[Data items]

□ □ □ □ □

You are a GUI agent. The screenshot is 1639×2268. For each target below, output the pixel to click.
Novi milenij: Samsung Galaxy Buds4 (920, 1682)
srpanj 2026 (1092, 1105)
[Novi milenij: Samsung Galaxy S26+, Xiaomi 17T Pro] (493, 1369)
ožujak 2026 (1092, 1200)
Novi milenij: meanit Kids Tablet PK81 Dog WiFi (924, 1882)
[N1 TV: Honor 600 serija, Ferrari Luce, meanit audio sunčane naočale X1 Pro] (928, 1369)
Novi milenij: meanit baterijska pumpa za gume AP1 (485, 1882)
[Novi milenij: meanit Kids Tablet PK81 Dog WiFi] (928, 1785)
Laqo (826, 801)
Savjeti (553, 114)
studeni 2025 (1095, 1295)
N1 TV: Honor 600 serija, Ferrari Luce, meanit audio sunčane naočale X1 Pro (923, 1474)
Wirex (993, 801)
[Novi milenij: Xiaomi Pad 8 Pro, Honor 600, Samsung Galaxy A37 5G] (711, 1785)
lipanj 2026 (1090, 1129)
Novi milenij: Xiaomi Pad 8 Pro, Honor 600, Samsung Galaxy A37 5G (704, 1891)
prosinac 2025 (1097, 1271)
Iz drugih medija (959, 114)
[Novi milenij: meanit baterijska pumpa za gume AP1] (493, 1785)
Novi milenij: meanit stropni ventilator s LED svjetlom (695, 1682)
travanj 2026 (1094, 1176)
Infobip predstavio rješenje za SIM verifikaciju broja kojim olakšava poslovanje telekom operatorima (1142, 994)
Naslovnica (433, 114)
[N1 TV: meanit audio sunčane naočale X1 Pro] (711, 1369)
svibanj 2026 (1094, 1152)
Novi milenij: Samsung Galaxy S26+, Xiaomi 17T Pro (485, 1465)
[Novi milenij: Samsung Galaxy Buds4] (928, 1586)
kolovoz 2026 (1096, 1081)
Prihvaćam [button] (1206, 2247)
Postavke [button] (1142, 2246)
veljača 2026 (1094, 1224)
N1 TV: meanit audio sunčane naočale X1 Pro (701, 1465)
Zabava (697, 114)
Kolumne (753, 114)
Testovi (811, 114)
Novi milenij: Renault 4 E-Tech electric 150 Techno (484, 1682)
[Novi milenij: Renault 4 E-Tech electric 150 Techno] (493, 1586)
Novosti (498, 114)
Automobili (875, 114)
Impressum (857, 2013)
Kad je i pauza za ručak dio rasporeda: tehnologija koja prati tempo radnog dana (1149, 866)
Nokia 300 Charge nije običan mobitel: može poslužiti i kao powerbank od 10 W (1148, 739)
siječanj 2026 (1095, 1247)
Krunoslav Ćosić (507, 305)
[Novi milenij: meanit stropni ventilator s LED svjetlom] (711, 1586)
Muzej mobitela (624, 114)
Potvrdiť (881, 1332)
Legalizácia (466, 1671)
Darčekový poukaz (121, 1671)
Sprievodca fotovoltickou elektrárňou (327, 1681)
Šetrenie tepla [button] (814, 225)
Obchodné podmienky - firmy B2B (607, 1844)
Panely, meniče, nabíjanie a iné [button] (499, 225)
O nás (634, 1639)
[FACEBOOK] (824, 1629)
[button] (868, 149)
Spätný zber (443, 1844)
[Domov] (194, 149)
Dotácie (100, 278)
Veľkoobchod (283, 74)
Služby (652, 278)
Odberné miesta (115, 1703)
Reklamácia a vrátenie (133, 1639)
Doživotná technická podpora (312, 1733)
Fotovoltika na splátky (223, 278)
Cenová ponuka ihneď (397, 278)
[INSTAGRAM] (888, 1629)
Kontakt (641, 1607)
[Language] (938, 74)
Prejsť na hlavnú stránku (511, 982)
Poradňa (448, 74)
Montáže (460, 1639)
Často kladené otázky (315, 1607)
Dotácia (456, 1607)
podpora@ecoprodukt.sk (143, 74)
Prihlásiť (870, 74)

□ □ □ □ □

— Your instructions —
With the string "podpora" as the key, filter the data above and show the lines that match.

— Expected output —
Doživotná technická podpora (312, 1733)
podpora@ecoprodukt.sk (143, 74)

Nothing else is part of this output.